I was inspired to write this story after reading an online security discussion. The original poster (OP) said he wanted to use a Raspberry Pi to monitor a family member’s home network. The OP was not sure how to do this. As I read the post, I imagined the common home network environment consisting of an Internet service provider (ISP) all-in-one access router and WiFi gateway. One end of the box connects to the ISP line from outside the residence, and users can either connect to the router via a few (often four) Ethernet ports, or more common, WiFi on several bands.
I was disturbed by several of the replies to the OP’s question. One person recommended making the Pi a new gateway, such that all traffic had to route through it. In this scenario, the Pi is either a so-called “one legged router” with its one native interface, or by adding a second network interface card (NIC) via a USB port, it works like a regular multi-interface router. Once the Pi is routing traffic (and I’m not even sure how this might work, given that the ISP device must still provide WiFi access), one could run NSM software on the Pi to inspect network traffic.
Another person recommended ARP spoofing the gateway, such that the Pi pretends to be some upstream device in the path from the Wifi client to the ISP network. In this scenario, the Pi is again either a one-legged or two-legged router, except that it is using essentially a “hacking” technique to fool clients that it is the device to which traffic should be sent when a client wishes to visit the Internet. Again, once it is seeing traffic, the Pi inspects it by running NSM software.
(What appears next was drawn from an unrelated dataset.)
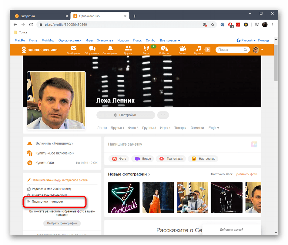Open the Видео icon in orange toolbar
This screenshot has height=245, width=288.
click(x=182, y=49)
Another person contributed to the conversation by saying the OP could run a full packet capture application on the Pi once it saw traffic. Remember that NSM suggests three main data types for collecting and analyzing data — full packet capture (FPC), transaction or session logs, and alert data. FPC is self-explanatory, whereas transaction data is the sort of logging provided by Zeek and Corelight, and alert data is provided by an intrusion detection system like Suricata or Snort.
As a NSM professional, to be honest, I was horrified by these recommendations. I realized that I had internalized the moral “first, do no harm” when introducing NSM to an environment.
NSM should strive to be a passive, non-interfering element of network security. Ideally, NSM applies zero impact to the network, aside from a safe physical access point. This is most effectively created by a network tap, preferably one engineered to fail open in the absence of electrical power. The NSM platform connects to a passive interface on the tap, and in no way interferes with the network. I do not recommend using network taps with ports that allow injecting traffic on the monitoring ports. I would much rather be able to tell the C-suite that their new NSM enterprise sensor grid is incapable of interfering with the network, by design. If one cannot deploy taps, then a secondary option is to use switch span ports. These must be carefully configured and monitored for changes. One must be careful that network administrators neither disable the span port nor affect the behavior of their switch due to the load introduced by spanning network traffic.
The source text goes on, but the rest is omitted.